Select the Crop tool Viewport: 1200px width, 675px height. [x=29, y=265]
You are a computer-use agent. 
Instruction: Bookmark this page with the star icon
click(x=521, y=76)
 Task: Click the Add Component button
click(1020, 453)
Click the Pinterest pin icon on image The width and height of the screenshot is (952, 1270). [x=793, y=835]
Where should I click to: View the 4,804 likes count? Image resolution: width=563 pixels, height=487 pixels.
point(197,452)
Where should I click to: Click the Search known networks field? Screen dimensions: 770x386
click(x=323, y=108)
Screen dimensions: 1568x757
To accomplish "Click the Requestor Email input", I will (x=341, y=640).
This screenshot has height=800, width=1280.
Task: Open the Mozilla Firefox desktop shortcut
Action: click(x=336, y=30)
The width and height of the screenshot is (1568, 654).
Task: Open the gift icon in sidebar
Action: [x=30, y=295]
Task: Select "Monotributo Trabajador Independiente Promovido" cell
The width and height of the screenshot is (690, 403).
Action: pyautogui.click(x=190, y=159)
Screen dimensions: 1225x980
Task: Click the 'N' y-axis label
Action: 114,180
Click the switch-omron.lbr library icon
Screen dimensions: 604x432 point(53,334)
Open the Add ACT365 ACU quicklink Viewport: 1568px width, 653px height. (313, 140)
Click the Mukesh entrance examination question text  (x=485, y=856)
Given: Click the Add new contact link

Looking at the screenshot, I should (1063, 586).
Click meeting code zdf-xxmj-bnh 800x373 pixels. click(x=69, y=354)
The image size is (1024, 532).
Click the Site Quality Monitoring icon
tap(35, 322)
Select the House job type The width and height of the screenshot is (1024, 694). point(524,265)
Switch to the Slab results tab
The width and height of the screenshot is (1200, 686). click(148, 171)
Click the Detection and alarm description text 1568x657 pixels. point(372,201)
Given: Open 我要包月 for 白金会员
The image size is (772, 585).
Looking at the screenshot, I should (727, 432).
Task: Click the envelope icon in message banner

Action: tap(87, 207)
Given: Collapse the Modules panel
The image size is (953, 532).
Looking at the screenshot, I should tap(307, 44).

◆ What to do ◆
Set down only these lines, exactly: the line containing "Task: Click the envelope" and each line after it, through the end of the listing.

◆ Solved problem ◆
Task: Click the envelope icon in message banner

Action: tap(87, 207)
Given: Collapse the Modules panel
The image size is (953, 532).
Looking at the screenshot, I should tap(307, 44).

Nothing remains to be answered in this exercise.